There are many important components that go to make up a worthwhile mobile app. But the most important component is…(drum roll please)…the user interface, known to most everyone today as the UI.
Very obviously, with a mobile app, you’re quite limited as to viewable screen space. A potential user will glance at it, and if they don’t immediately get an idea of how it works, they’re gone. Mobile users are quite impatient, and won’t engage if they don’t get it pretty close to right away.
The Laptop or Desktop Difference
On a laptop or desktop computer, it’s a little different. A user might persist a bit, access online documentation or help, or engage in a live chat with the vendor company. There is also technology with which the user can be onboarded step-by-step.
Beyond that, the laptop or desktop experience can be triggered, optimized, and fine-tuned down to even the type of user. For a CRM, that could be a sales manager, an administrator, or a salesperson. At Pipeliner, we’re utilizing 4 different technologies today, right in the application, to help the user along. We have a chat window, a knowledge base, an onboarding technology, and a support ticketing system.
On mobile, however, such flexibility isn’t possible. A potential user either understands it, or they don’t. Even one too many clicks could lead a user astray, and they would be lost. Help and support on mobile is limited—you can’t do a lot in such a small space.
UI Focus on the User
UI design, from my experience, isn’t a matter of trend. In most cases, “trend is not your friend.” Who sets a trend? It should never be a designer following along the lines of “what is cool right now.” The UI should be designed completely around the user and their experience, and their ease of use.
I’ve actually learned a lot from games. Games provide a very good overview of how users onboard and interact. I’ve been paying very close attention to the online game Fortnite, one of the most successful games in history with over 250 million users. My son and everyone in his class are playing it. The target age group for this game is 9 to 14, and it’s amazing to watch how fast these kids are learning and interacting. They’re not reading the documentation! They’re just jumping right in. The game is understood without a second thought.
Of course, a game must also be challenging. While a business app should be just as easy to use as a game, the “challenging” aspect cannot be part of it. The user of a business app isn’t earning extra points by finding the hidden treasure or the secret weapon, so all functionality must be geared to ease of use.
Visual and Universal
A UI should be totally visual because mobile itself is a visual tool. At Pipeliner, we’ve simply extended the design philosophy of our desktop version—dynamic instant visualization—to our mobile CRM. It is completely visual.
When it comes to symbology, our UI is designed in a way we know our user community will understand. There are many icons that are universal. For example, everyone understands that a star means “favorite.” A plus sign (+) means adding something. A magnifying glass means “search.” A gear sign indicates setup.
It’s a similar scenario to icons seen on road signs—they’re the same the world over so that drivers in any country will understand them. The same is true with icons in airports. With over 50,000 airports in the world today, and travelers from everywhere, can you imagine what would happen if each airport decided to create their own icon for, as an example, baggage claim? Chaos would result.
This kind of uniformity is even more important on mobile because mobile has even more users than automobiles or airlines.
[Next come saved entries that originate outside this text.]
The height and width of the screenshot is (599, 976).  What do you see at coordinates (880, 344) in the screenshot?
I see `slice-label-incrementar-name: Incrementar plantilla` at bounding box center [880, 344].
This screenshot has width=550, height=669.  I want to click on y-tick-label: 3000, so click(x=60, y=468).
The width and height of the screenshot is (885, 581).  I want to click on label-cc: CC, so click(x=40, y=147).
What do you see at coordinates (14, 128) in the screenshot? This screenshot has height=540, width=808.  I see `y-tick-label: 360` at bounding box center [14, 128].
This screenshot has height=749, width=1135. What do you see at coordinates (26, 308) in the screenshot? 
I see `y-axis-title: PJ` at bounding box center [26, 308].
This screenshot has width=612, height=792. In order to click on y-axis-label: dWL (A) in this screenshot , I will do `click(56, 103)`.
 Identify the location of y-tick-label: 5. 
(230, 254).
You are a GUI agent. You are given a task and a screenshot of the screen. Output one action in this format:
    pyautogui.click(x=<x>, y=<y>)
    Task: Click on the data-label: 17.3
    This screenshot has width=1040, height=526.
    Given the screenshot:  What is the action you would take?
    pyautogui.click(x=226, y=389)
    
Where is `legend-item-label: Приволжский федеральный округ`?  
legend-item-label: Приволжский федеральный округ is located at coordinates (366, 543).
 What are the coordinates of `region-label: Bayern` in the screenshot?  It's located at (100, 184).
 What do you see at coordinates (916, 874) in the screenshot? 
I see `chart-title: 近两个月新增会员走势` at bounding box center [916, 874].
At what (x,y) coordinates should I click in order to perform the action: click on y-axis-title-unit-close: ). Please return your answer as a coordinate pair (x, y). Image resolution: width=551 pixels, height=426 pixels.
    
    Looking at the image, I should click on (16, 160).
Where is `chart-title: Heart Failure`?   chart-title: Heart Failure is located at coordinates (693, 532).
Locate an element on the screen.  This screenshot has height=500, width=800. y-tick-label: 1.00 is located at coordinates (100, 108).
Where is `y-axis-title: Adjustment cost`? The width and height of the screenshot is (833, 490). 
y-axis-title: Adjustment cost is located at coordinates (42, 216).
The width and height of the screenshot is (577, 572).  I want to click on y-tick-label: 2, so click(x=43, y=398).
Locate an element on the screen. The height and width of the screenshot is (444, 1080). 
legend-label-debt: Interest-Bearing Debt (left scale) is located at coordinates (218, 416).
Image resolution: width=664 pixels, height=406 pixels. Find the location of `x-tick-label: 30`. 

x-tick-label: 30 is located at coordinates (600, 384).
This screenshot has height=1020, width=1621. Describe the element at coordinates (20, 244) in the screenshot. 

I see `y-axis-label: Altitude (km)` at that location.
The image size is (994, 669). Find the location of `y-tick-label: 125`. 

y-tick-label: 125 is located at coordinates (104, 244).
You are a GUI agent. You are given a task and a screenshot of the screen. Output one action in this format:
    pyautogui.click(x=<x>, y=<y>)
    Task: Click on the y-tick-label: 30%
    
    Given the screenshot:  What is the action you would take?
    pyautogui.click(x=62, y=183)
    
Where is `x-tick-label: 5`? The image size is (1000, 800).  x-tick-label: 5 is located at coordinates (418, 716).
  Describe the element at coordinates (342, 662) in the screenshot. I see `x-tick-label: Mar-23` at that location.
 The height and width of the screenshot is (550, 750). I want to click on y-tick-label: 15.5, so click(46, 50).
A majority of people in the civilized regions of planet Earth have mobile phones. If you don’t have one, people regard you very oddly—you’re living on the moon.
Apps should have a universal navigation system, even when colors, backgrounds, and languages are different. An example is calendar apps—while there are different companies making calendars, they look pretty much the same. Otherwise, how could someone use them and update them? People also want to know when holidays and special days are. These are different for every country, but the symbology is the same.
While you should implement universal icons and instantly understood symbology, you must also integrate your own corporate look and feel into the design. We have done that at Pipeliner, and it requires a little bit of magic that every company has to utilize. If you don’t do that, you’re not separating yourself out from competitors.
You have to strike right in between being completely unique—having your own look—and being completely universal. There’s a sweet spot in there so that you maintain your own look and feel but make it possible for any user to come along and engage with your app.
Overall, the key that I always keep in mind as regards a UI is simplicity. This concept was communicated beautifully by Steve Jobs: “Simple can be harder than complex. You have to work hard to get your thinking clean to make it simple. But it’s worth it in the end because once you get there, you can move mountains.”